The problem with Bettina Arndt’s take on men and marriage

I had a perfectly lovely weekend save for two things.

First, circumstances conspired on Saturday afternoon which led me to a busy grocery shop with my two young children without my parent-in-crime. What was I thinking? Thirty minutes in such conditions was enough to remind me why online grocery shopping is the only option when the alternative is being accompanied by a two-year old only too happy to voice her extreme displeasure, loudly, on account of being restrained in a trolley. A trolley with wheels so badly aligned that I kept knocking into my five year old daughter who was equally happy to voice her displeasure at the arrangement. All whilst intimately close to 5000 shoppers who share my suburb and, it would seem, my distaste for the noise being emitted by my daughters. Peaceful it certainly wasn’t.

The second less pleasing aspect of my weekend was stumbling upon an opinion piece written by Bettina Arndt. She was dismayed at the typical “anti-male” take the media had adopted in the annual Household, Income and Labour Dynamics in Australia survey. You know the one that highlighted how men are happier when their wives stay at home?

In her piece entitled “Australian men’s sacrifice on the altar of matrimony” Arndt talked about how the power balance in marriages has changed to the detriment of men. So willing, us women (and the odd male journalist like Greg Jericho) are apparently, to paint men as the bad guys that we complain when men shirk away from the housework. We complain at the discrepancy between hours of paid and unpaid work. Is there nothing we won’t stoop to?

Bettina included an extract from a Canadian blogger, girlwriteswhat, that she says is “the most powerful summing up of this changing deal”:

“From a woman’s perspective, marriage still provides significant benefits over single life — in fact, marriage as an enterprise has only improved for women since the 1950s. A woman now has the right to say no to sex with her husband. If he’s abusive, she has an entire public-sector industry itching to help her. If a woman decides she doesn’t want to be married to that jerk who doesn’t help with the dishes, has mommy issues and leaves his dirty socks lying all over the place, well, she doesn’t have to be. She won’t be stigmatised, she won’t be financially destroyed and she won’t lose her children.”

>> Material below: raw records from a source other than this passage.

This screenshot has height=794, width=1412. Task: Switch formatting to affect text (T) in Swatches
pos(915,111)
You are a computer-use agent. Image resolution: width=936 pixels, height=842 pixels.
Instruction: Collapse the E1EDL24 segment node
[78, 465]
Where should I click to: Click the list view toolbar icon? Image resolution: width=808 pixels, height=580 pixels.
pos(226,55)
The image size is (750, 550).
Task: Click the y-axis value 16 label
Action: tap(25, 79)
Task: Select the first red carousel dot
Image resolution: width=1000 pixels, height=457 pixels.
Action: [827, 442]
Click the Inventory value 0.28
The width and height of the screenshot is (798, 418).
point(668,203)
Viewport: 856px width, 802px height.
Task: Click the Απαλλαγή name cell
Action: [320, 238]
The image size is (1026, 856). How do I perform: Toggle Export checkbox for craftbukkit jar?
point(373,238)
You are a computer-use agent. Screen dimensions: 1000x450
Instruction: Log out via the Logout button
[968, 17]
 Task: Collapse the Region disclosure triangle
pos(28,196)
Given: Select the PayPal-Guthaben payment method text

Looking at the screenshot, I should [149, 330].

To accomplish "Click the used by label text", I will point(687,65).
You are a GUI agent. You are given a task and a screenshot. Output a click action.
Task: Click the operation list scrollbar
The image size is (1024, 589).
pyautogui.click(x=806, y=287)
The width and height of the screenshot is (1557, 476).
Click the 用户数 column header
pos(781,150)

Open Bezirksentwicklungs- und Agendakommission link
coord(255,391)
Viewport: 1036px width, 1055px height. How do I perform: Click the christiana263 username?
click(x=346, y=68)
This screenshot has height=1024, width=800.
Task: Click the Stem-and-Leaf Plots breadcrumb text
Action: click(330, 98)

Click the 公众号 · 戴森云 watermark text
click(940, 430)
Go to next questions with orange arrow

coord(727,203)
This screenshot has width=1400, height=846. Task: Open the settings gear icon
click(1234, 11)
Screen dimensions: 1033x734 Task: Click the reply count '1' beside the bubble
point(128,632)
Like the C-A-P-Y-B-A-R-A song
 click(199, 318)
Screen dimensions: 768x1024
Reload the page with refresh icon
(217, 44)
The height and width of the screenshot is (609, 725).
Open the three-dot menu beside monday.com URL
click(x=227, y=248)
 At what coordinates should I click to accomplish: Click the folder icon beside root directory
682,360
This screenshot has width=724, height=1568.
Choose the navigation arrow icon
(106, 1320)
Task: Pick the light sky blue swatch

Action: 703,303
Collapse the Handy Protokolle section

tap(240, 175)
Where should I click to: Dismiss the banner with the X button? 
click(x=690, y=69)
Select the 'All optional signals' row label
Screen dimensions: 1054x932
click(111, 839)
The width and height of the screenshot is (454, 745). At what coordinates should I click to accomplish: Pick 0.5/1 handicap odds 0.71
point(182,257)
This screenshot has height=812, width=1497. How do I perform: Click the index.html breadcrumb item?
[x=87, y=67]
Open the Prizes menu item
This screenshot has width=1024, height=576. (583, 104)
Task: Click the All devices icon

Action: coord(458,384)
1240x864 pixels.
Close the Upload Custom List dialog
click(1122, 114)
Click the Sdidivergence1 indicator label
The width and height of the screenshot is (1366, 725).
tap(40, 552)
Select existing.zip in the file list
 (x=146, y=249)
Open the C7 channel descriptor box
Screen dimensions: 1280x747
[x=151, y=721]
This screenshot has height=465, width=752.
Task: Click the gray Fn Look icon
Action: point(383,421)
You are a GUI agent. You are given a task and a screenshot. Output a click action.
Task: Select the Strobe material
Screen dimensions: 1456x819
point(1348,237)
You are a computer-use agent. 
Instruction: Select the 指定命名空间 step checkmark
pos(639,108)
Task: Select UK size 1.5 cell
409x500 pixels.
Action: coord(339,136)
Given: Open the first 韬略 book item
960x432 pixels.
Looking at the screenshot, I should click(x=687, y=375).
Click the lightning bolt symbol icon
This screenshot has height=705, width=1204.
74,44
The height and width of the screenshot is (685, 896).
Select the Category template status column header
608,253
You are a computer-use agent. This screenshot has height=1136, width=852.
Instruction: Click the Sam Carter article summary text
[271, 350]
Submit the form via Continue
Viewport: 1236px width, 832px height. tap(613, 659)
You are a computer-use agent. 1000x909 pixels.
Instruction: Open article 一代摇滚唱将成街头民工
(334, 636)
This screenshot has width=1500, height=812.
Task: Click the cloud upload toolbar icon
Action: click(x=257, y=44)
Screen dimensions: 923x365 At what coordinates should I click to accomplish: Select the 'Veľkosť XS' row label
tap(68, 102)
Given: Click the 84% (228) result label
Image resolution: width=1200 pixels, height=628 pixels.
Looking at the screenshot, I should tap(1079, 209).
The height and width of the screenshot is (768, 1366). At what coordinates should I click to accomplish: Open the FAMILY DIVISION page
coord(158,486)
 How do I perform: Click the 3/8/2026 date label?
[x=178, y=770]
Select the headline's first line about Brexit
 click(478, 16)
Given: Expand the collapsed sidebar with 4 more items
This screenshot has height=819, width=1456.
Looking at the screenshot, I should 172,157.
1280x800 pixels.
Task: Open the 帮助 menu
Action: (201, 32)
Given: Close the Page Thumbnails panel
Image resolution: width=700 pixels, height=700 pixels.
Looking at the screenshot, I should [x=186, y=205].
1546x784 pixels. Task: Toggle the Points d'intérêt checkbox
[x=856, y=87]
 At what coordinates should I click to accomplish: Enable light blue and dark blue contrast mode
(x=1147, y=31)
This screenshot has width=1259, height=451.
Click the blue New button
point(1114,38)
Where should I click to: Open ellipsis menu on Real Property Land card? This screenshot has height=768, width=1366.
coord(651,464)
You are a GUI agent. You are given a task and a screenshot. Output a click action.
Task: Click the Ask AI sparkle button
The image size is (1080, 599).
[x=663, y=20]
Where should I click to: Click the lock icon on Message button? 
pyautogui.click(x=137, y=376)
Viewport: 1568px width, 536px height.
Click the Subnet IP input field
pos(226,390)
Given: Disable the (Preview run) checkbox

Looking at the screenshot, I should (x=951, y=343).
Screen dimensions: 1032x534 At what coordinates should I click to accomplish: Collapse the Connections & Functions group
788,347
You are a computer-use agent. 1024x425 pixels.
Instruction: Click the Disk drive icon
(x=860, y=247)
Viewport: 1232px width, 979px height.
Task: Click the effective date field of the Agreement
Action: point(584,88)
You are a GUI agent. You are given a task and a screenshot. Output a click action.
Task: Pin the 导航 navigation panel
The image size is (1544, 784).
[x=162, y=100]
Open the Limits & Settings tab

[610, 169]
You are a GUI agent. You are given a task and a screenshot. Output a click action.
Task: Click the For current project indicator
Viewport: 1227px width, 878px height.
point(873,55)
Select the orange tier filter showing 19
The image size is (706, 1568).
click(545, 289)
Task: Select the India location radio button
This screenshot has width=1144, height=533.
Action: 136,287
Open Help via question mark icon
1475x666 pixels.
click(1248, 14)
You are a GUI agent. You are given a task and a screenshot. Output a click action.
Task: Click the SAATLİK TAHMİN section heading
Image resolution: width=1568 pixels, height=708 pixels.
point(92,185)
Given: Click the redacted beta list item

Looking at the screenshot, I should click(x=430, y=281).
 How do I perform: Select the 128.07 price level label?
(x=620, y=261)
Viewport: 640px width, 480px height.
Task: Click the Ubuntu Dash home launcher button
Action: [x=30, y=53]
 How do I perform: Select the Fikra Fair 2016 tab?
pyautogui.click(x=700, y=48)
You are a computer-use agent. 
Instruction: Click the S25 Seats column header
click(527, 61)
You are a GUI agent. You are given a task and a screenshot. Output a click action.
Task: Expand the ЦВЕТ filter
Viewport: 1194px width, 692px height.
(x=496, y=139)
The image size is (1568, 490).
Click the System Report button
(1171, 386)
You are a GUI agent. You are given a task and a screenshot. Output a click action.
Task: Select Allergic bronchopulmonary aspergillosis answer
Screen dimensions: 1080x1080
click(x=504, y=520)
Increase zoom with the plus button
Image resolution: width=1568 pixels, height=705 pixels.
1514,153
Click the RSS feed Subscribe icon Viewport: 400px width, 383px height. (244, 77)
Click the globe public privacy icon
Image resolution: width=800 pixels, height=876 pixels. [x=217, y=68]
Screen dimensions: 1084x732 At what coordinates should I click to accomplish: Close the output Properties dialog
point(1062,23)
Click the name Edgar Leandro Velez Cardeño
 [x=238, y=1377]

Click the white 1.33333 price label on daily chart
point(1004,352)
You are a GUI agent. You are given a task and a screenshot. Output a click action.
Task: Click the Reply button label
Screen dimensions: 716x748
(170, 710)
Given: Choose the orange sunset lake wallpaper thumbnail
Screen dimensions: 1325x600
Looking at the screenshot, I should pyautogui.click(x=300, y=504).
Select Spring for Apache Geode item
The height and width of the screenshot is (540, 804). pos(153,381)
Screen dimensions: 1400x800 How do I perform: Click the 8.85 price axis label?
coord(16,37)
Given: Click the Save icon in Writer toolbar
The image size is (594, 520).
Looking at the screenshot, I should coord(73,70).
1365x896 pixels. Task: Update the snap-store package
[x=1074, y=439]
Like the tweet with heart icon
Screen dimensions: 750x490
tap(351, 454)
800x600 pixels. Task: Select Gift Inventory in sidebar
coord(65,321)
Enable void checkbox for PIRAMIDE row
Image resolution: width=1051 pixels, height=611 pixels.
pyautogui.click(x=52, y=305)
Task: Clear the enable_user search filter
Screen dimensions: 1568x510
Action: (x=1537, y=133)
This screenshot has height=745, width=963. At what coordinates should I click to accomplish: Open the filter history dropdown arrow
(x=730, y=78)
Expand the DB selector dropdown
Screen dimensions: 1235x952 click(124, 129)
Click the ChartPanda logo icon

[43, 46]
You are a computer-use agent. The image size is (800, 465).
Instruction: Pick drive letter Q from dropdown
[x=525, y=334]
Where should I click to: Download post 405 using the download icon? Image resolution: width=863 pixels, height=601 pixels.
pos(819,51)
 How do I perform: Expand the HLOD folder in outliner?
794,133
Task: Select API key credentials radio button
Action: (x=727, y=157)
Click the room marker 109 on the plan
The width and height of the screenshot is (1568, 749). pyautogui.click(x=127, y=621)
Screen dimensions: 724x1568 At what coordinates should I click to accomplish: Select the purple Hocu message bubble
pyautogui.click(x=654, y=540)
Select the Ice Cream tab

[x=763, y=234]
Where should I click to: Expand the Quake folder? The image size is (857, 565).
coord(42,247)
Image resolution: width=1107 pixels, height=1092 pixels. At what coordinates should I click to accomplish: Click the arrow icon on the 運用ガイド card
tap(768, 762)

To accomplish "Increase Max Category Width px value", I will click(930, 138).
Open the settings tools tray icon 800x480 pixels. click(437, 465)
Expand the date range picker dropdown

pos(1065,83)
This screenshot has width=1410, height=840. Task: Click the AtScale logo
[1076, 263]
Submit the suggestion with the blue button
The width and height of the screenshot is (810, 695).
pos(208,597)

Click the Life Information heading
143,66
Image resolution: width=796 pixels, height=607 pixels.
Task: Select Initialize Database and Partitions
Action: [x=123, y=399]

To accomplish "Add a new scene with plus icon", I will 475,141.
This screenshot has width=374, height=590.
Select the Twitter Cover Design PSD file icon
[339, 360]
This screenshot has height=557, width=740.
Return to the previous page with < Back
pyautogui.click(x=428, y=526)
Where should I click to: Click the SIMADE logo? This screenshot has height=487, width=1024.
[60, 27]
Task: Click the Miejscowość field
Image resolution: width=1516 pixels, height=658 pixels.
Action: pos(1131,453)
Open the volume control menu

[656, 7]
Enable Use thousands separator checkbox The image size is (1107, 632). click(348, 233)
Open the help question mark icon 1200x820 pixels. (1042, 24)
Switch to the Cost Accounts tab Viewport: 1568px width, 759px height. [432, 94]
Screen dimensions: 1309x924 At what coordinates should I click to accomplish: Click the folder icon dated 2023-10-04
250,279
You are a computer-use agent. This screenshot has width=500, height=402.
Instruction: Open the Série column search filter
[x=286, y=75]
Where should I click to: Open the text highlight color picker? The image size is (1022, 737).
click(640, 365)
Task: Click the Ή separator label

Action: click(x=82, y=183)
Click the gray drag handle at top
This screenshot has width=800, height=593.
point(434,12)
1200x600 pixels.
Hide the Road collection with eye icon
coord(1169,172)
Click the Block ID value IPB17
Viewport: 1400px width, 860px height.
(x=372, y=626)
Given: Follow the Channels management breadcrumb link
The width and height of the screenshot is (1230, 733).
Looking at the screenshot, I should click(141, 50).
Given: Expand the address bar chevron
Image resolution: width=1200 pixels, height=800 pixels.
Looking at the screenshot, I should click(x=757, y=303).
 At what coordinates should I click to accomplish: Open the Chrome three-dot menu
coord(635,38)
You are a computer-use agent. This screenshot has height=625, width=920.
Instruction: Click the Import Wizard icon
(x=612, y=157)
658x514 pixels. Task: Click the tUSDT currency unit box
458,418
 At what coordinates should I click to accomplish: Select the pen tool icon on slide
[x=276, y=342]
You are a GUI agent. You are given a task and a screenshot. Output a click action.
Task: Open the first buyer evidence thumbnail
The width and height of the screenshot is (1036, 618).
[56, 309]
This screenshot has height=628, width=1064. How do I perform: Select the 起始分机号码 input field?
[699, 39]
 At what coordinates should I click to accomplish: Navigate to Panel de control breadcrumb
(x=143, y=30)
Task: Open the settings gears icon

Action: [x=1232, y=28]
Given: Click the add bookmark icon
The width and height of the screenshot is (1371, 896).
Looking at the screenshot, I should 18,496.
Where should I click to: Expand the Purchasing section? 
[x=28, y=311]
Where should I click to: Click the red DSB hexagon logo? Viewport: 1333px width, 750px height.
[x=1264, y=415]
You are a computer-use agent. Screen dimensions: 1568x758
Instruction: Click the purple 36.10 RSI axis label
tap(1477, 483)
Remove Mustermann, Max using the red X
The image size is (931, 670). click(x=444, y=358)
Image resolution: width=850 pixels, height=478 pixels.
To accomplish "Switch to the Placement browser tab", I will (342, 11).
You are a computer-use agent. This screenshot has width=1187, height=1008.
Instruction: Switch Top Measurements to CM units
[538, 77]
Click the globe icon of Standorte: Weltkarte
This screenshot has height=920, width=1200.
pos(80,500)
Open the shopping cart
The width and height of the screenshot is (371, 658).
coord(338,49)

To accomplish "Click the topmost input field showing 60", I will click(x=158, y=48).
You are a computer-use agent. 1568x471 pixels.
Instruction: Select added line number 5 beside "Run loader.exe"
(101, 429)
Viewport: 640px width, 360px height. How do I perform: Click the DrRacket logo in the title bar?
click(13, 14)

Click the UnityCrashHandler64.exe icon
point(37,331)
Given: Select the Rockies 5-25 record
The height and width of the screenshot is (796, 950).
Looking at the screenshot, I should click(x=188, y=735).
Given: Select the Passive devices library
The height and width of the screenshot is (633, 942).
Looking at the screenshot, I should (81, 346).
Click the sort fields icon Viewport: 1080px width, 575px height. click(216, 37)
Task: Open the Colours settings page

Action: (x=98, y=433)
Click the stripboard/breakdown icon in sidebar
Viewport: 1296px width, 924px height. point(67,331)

What kind of a woman has the right to turn down her husband for sex?

What kind of woman, in the face of abuse, would turn to “an entire public-sector industry itching to help her”?

What kind of woman would dare ask her husband to help with the dishes? Or leave a marriage that isn’t fulfilling her?

An empowered woman. A woman who is empowered to believe that her life is her own to live on terms that suit her. Not terms dictated by anyone or anything else.

In her rebuttal of the reaction to news that men are happier when their wives stay at home Bettina Arndt pointed to research that lots of women want to be home looking after their children.  That is a perfectly legitimate choice and in some cases it’s absolutely true.

There is, however, a vast chasm between a woman choosing to stay home to care for her children because it is what she wants and a woman forced to stay home to care for her children. Whether it’s because that’s what her partner wants. Or because the cost of childcare is too high. Or because she can’t get any childcare. Or because her work is inflexible. Or because she was made redundant whilst on maternity leave.
There are a number of reasons why women stay home to care for their children but it’s not always free will.

It is obviously tempting to dismiss complaints from men or women wanting more autonomy about their work – paid and unpaid – as an inevitable symptom of disliking men. Tempting though it might be, true it certainly isn’t. As I’ve said before, liking men and disliking inequality between the sexes are not mutually exclusive. It seems tiresome to even have to say it’s is possible to love and care about men whilst disliking inequality in equal measure.

The primary message in Arndt’s piece, to me, was that if women weren’t so bloody demanding, men would be a lot happier. If men are happiest when their partner submits to a 1950s style arrangement, isn’t that the great problem that needs to be examined? Or is it simply easier to blame women?